Was wir verloren haben

Die Uraufführung „6 meters“ von Jai Gonzales bei der Heidelberger Tanzbiennale

In „6 meters“ zeigt sie die abgrundtiefe Verunsicherung, wenn schlichte menschliche Nähe plötzlich verboten ist, gefährlich scheint oder einfach nur fehlt. Fünf gestandene Tänzer-Persönlichkeiten, gehen auf ihre Weise mit dem drohenden Verlust von Nähe um.

Heidelberg, 14/06/2021

Gesellschaftliche Gruppen neigen dazu, traumatische Erfahrungen eher zu verdrängen als akut aus ihnen für die Zukunft zu lernen – diese soziologische Beobachtung konnte man zum Beispiel in Deutschland nach dem zweiten Weltkrieg vielfach machen. Man darf gespannt sein, ob der Grundsatz auch für den nachträglichen Umgang mit der Corona-Pandemie gilt.

Das Stück „6 meters“ der Heidelberger Choreografin Jai Gonzales – entstanden während der quasi aussichtslosen Situation Ende November des vorigen Jahres (speziell für Künstler*innen) – hat das Zeug dazu, die emotionale Tragweite der Gemeinschaftserfahrungen im Lockdown in Erinnerung zu rufen. Die für ihre kompromisslose Haltung bekannte Choreografin des UnterwegsTheaters hat ihr Stück auch nicht geändert, als es jetzt in den buchstäblichen Öffnungsrausch in der Kulturszene seine Premiere feierte – als hauseigener Bestandteil der Heidelberger Tanzbiennale in der Hebelhalle.

Sechs Meter waren einmal die absurde Vorgabe für die Rahmenbedingungen des Tanztrainings unter Corona-Bedingungen. So weit sollten TänzerInnen aus unterschiedlichen Haushalten Abstand halten, um ja keine Aerosole auszutauschen. Von diesem behördlichen Gruß aus Absurdistan haben sich einige Choreografen notgedrungen inspirieren lassen – mal geschickt unauffällig, mal spielerisch herausgefordert. Jai Gonzales hat dagegen hat den Ernst der Lage choreografiert: die Angst, den Schrecken, die Einsamkeit, Vergeblichkeit und Traurigkeit. Für die späte Premiere hat sie ihre Arbeit unangetastet von der Euphorie des wiedererwachenden Kulturlebens gelassen. In „6 meters“ zeigt sie die abgrundtiefe Verunsicherung, wenn schlichte menschliche Nähe plötzlich verboten ist, gefährlich scheint oder einfach nur fehlt.

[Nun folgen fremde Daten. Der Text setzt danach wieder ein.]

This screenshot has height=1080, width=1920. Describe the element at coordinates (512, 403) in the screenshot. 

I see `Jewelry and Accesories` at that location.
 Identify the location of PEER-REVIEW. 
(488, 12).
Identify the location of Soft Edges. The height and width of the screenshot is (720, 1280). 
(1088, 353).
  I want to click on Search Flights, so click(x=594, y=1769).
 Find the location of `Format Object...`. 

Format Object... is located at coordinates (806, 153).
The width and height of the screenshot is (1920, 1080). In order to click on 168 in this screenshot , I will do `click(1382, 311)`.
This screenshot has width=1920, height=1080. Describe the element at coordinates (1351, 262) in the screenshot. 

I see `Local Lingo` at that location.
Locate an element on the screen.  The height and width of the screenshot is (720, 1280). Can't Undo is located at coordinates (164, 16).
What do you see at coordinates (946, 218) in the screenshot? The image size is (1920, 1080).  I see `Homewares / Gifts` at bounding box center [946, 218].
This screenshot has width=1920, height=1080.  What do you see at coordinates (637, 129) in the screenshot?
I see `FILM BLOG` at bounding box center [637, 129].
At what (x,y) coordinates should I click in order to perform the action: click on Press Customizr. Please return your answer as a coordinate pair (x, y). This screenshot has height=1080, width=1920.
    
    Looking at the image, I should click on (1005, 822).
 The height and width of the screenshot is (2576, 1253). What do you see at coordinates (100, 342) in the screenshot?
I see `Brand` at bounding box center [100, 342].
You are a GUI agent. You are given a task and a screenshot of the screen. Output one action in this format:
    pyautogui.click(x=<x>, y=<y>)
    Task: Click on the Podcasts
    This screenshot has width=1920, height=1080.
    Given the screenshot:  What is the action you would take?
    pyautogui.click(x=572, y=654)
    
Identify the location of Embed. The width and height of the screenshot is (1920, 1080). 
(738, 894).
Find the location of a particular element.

Fünf gestandene Tänzer-Persönlichkeiten, gehen auf ihre Weise mit dem drohenden Verlust von Nähe um. Der ehemalige Forsythe-Tänzer Amancio González und die Russin Sada Medova sind während des Lockdowns quasi in Heidelberg gestrandet und gehören inzwischen zum harten Kern des Unterwegstheater-Ensembles, ebenso der sanfte Riese Stavros Apostolatos. Tina Hogan und Shota Inoue bringen ebenfalls ihre ganz eigene Ausstrahlung und tänzerischen Möglichkeiten mit. Jai Gonzales beweist einmal mehr das choreografische Können, die individuellen Potenziale bühnenraumfüllend in Szene zu setzen. Nein, Ellbogenkontakte eignen sich als persönlicher Gruß von morgen, Masken allüberall verursachen Albträume und Umarmungen sind eine zutiefst menschliche Berührung jenseits aller Erotik. Die Arme, die ins Leere greifen, taugen zum Sinnbild einer Zeit, die menschliche Nähe auf noch nie dagewesene Weise infrage gestellt hat. Dabei ist der Verlust von Nähe dann doch wieder ein gewichtiges Thema weitab von Corona.